[Opening PROVIDED INFORMATION section]

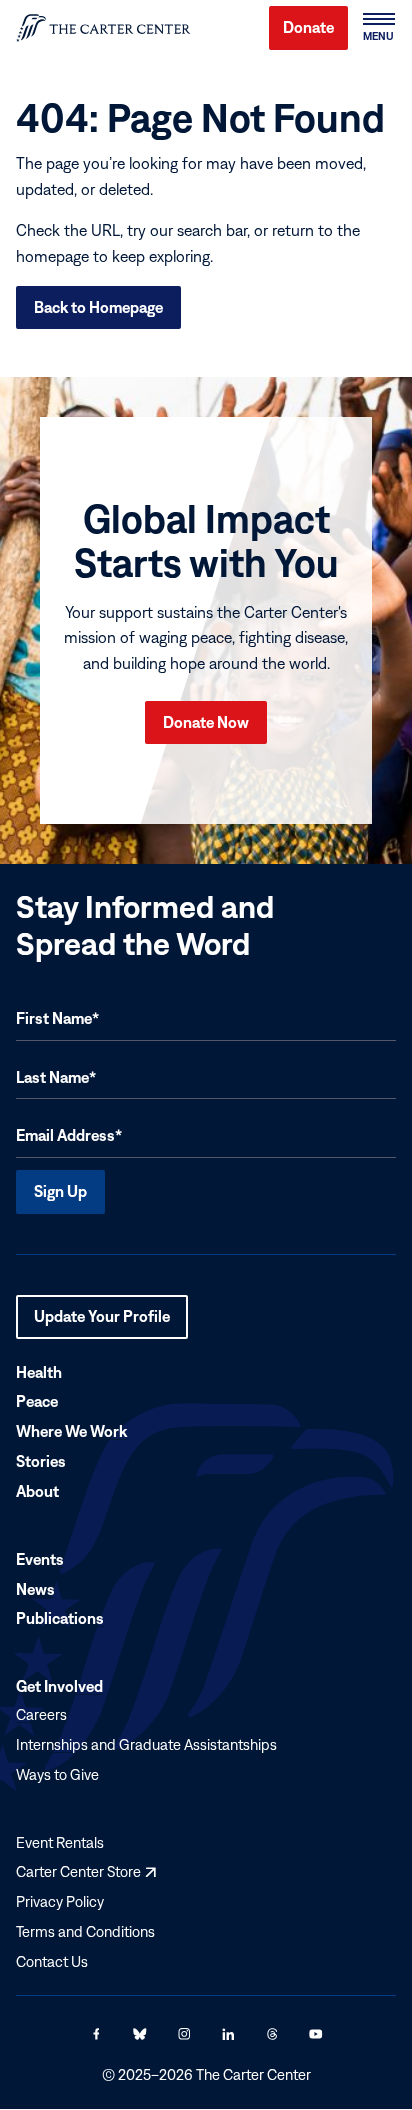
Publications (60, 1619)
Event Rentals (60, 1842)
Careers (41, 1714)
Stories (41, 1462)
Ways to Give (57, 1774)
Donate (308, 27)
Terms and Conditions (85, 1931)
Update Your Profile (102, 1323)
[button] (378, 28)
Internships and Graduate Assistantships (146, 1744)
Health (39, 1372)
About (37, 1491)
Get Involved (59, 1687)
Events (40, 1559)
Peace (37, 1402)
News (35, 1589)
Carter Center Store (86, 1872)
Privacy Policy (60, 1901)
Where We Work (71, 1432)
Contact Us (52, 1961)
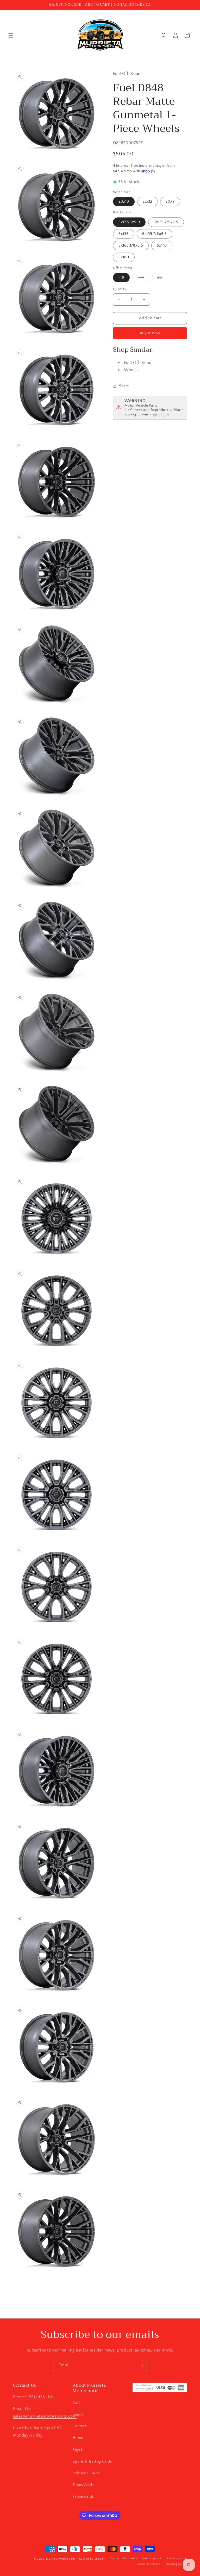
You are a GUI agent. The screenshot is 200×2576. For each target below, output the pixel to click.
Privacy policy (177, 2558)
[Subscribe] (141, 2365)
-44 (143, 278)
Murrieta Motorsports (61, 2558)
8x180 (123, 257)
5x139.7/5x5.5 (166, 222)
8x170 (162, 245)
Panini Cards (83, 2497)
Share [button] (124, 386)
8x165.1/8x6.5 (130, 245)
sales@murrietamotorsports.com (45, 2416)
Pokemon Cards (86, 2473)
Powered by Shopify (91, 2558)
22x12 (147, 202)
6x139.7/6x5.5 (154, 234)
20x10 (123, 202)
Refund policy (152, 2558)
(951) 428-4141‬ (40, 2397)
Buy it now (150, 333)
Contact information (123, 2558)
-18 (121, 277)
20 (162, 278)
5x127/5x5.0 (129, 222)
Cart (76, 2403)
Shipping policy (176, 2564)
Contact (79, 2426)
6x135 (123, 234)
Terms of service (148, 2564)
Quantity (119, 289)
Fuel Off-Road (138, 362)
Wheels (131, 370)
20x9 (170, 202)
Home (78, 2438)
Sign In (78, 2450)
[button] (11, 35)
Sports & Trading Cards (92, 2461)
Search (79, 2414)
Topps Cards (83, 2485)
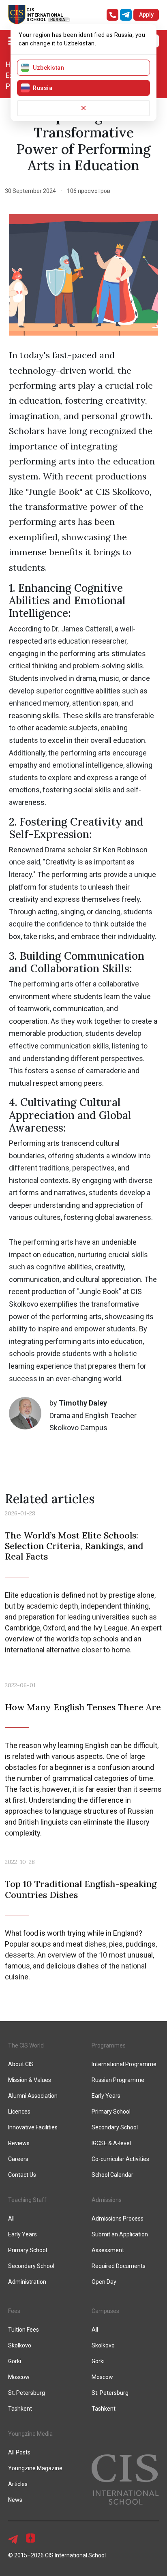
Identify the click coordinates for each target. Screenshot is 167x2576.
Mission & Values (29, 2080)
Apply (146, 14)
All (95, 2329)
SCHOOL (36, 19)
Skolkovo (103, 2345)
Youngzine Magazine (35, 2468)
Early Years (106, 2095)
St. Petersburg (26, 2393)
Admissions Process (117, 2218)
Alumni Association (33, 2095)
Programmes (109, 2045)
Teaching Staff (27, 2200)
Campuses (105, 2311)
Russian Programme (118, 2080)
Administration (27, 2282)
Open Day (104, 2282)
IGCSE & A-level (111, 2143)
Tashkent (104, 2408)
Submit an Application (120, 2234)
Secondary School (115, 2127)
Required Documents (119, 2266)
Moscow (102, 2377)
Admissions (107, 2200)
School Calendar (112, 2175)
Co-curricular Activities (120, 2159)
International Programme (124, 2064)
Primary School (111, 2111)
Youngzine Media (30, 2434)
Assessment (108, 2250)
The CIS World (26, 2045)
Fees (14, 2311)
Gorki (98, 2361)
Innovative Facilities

[Closing PROVIDED INFORMATION section]

WORK TASK - Copy exactly the lines running from the one that contains "Administration (27, 2282)" to the end of the material, both ends included.

RESULT FOR THIS EXERCISE -
Administration (27, 2282)
Open Day (104, 2282)
IGCSE & A-level (111, 2143)
Tashkent (104, 2408)
Submit an Application (120, 2234)
Secondary School (115, 2127)
Required Documents (119, 2266)
Moscow (102, 2377)
Admissions (107, 2200)
School Calendar (112, 2175)
Co-curricular Activities (120, 2159)
International Programme (124, 2064)
Primary School (111, 2111)
Youngzine Media (30, 2434)
Assessment (108, 2250)
The CIS World (26, 2045)
Fees (14, 2311)
Gorki (98, 2361)
Innovative Facilities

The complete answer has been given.